Exercise requirements » Output exactly the lines below from the one containing "The height and" to the last line, both included. Omit pictures.

Records to use »
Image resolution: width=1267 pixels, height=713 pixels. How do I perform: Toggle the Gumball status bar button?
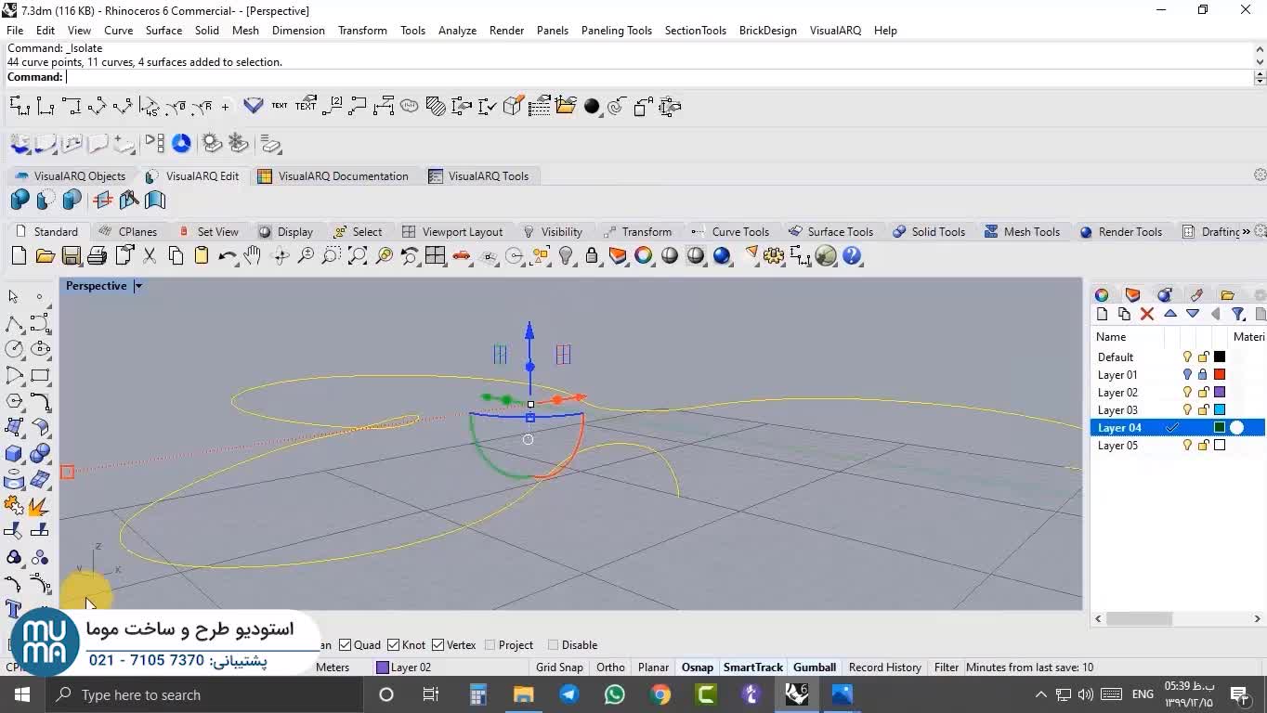814,668
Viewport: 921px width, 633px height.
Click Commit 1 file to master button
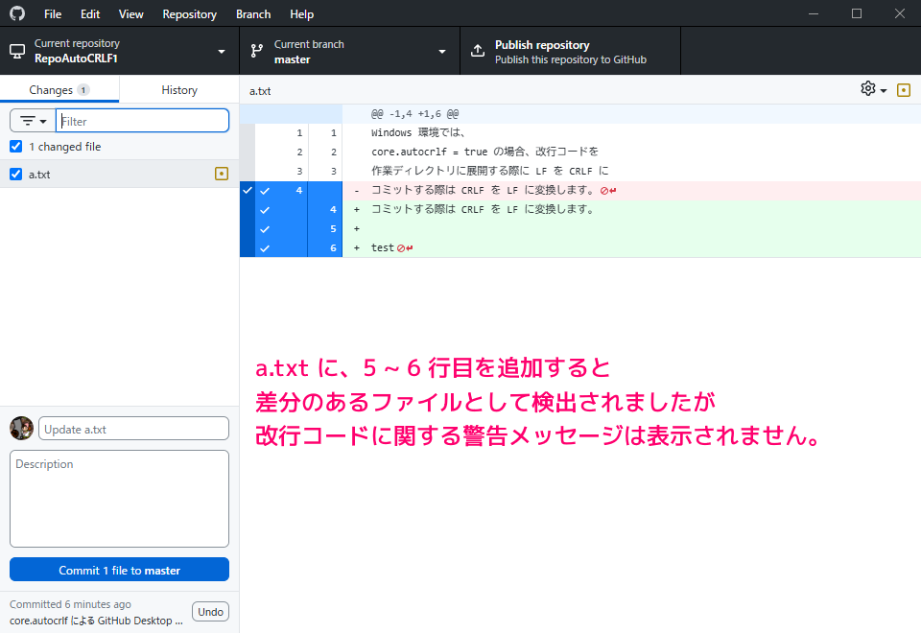(119, 570)
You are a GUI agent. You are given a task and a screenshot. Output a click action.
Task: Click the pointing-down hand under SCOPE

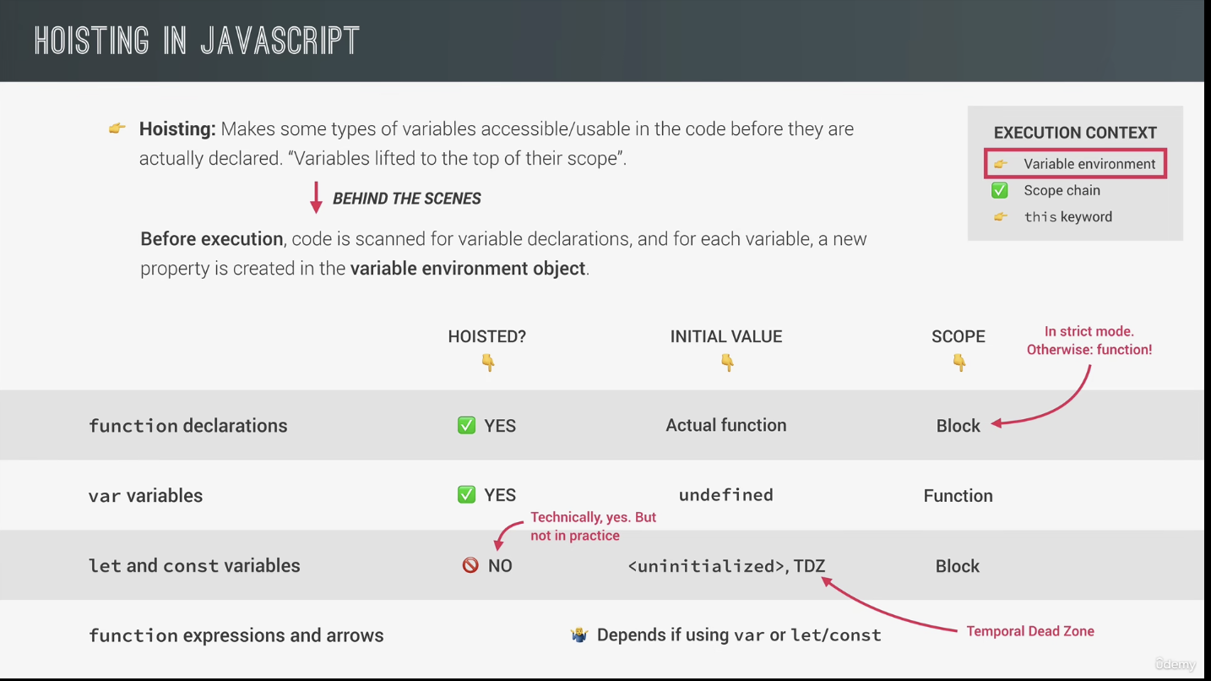pyautogui.click(x=958, y=362)
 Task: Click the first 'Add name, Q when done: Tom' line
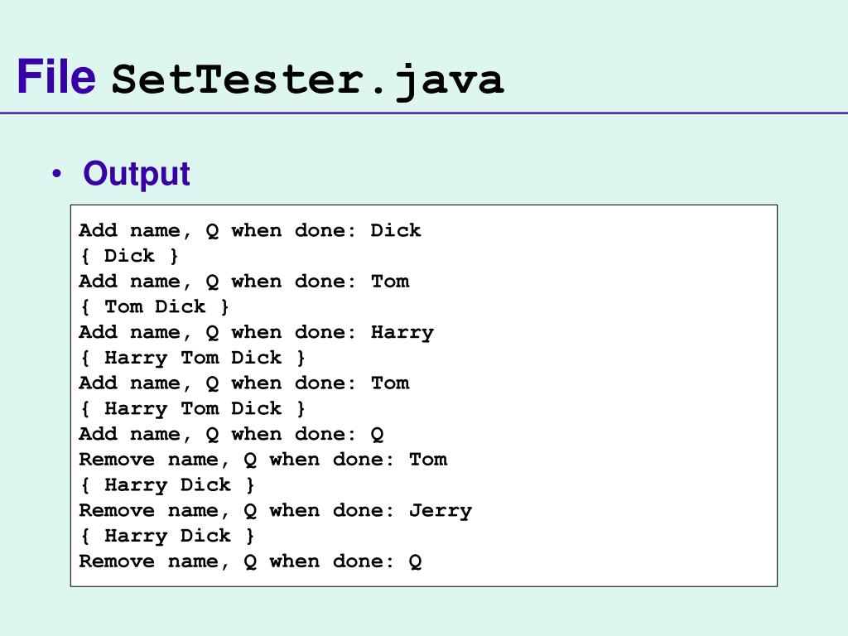(243, 282)
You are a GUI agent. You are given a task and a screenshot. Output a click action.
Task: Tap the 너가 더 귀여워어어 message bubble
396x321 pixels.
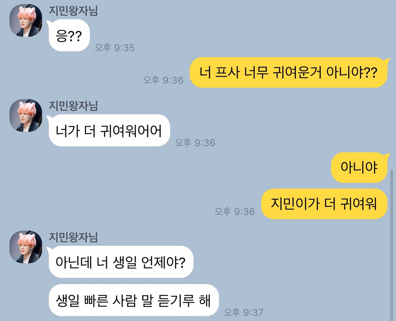click(x=109, y=130)
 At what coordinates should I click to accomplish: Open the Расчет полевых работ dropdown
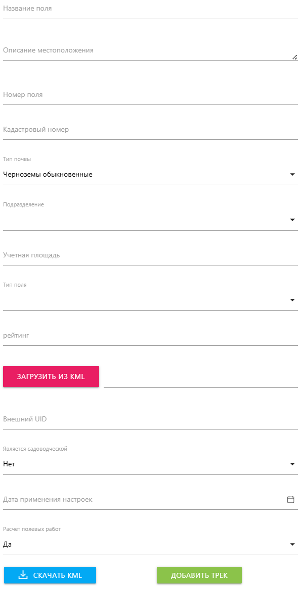(150, 545)
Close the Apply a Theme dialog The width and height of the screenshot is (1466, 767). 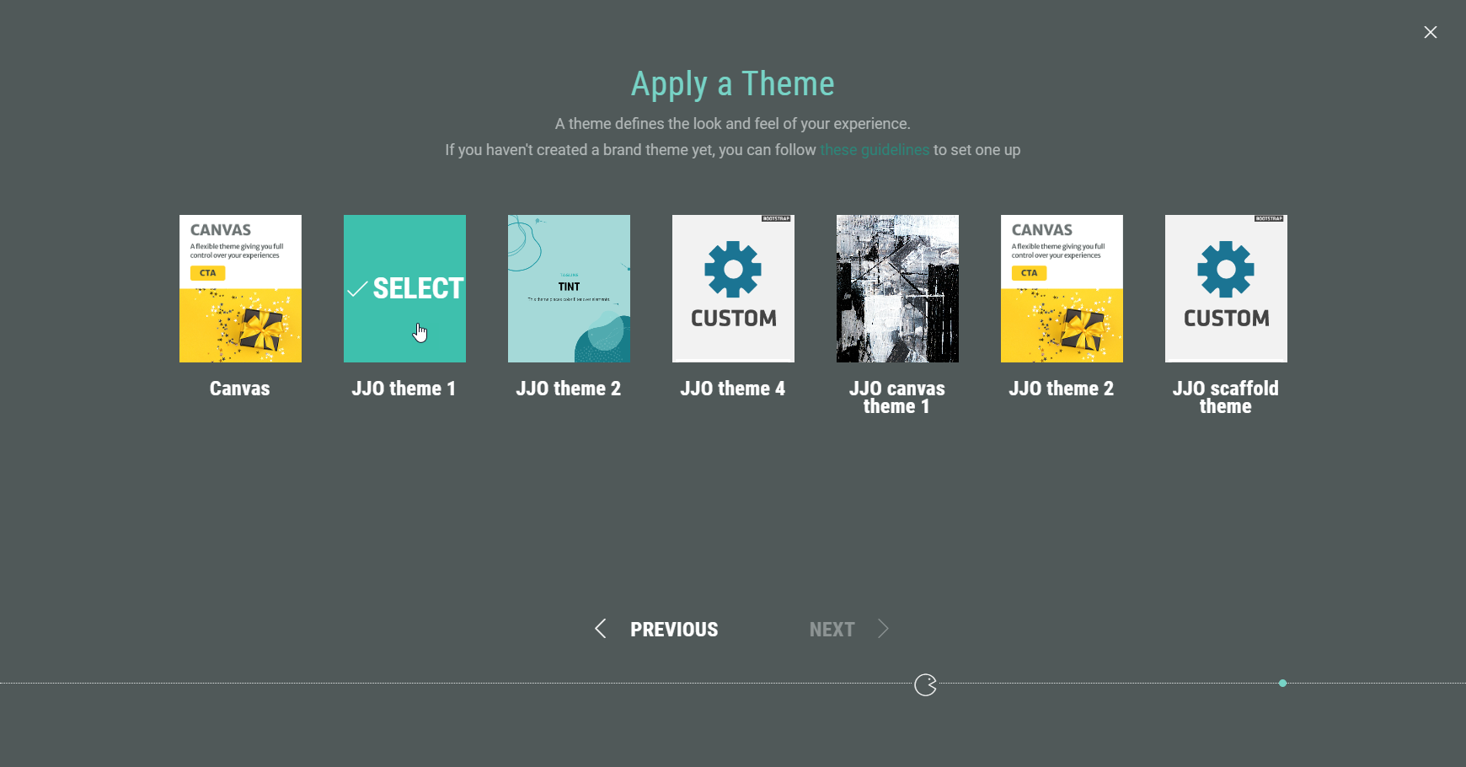pyautogui.click(x=1430, y=32)
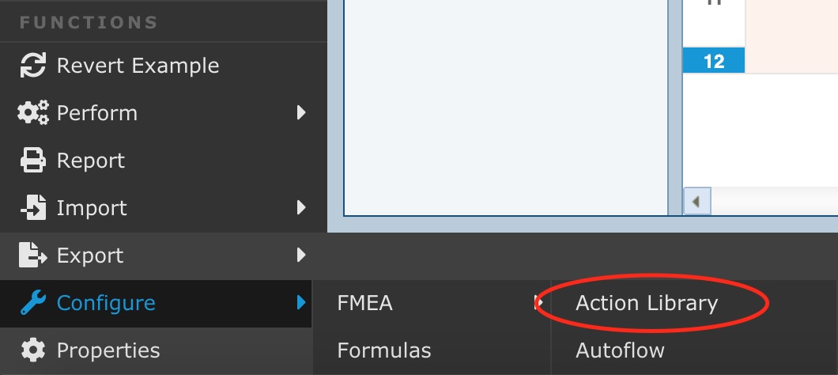Viewport: 838px width, 375px height.
Task: Expand the Import submenu arrow
Action: (x=301, y=207)
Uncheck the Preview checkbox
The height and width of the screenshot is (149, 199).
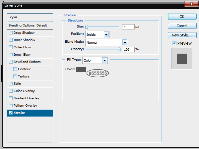[x=174, y=43]
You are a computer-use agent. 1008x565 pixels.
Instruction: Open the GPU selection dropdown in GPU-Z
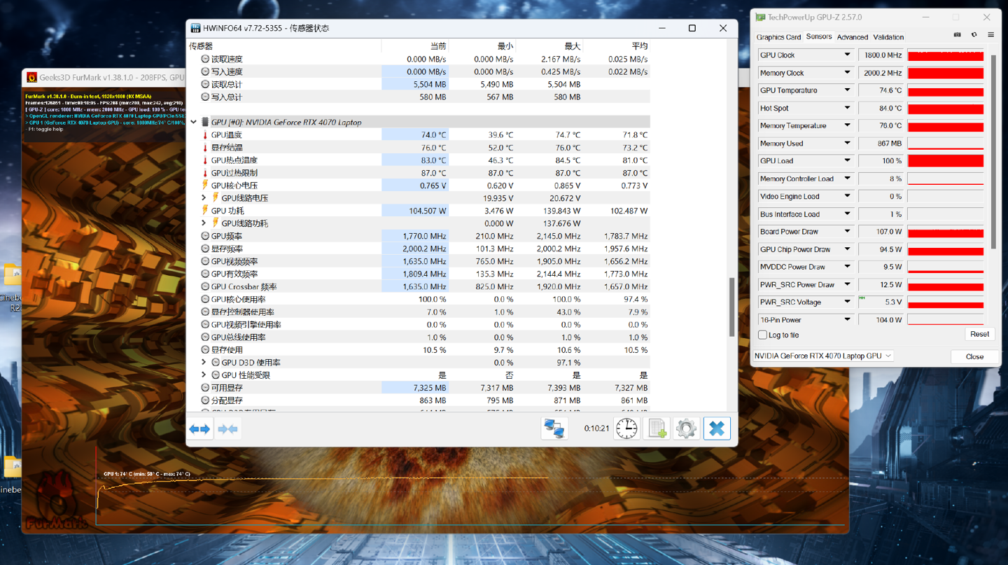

Written response »
The height and width of the screenshot is (149, 199).
[x=174, y=43]
You are a computer-use agent. 1008x565 pixels.
Instruction: Open the GPU selection dropdown in GPU-Z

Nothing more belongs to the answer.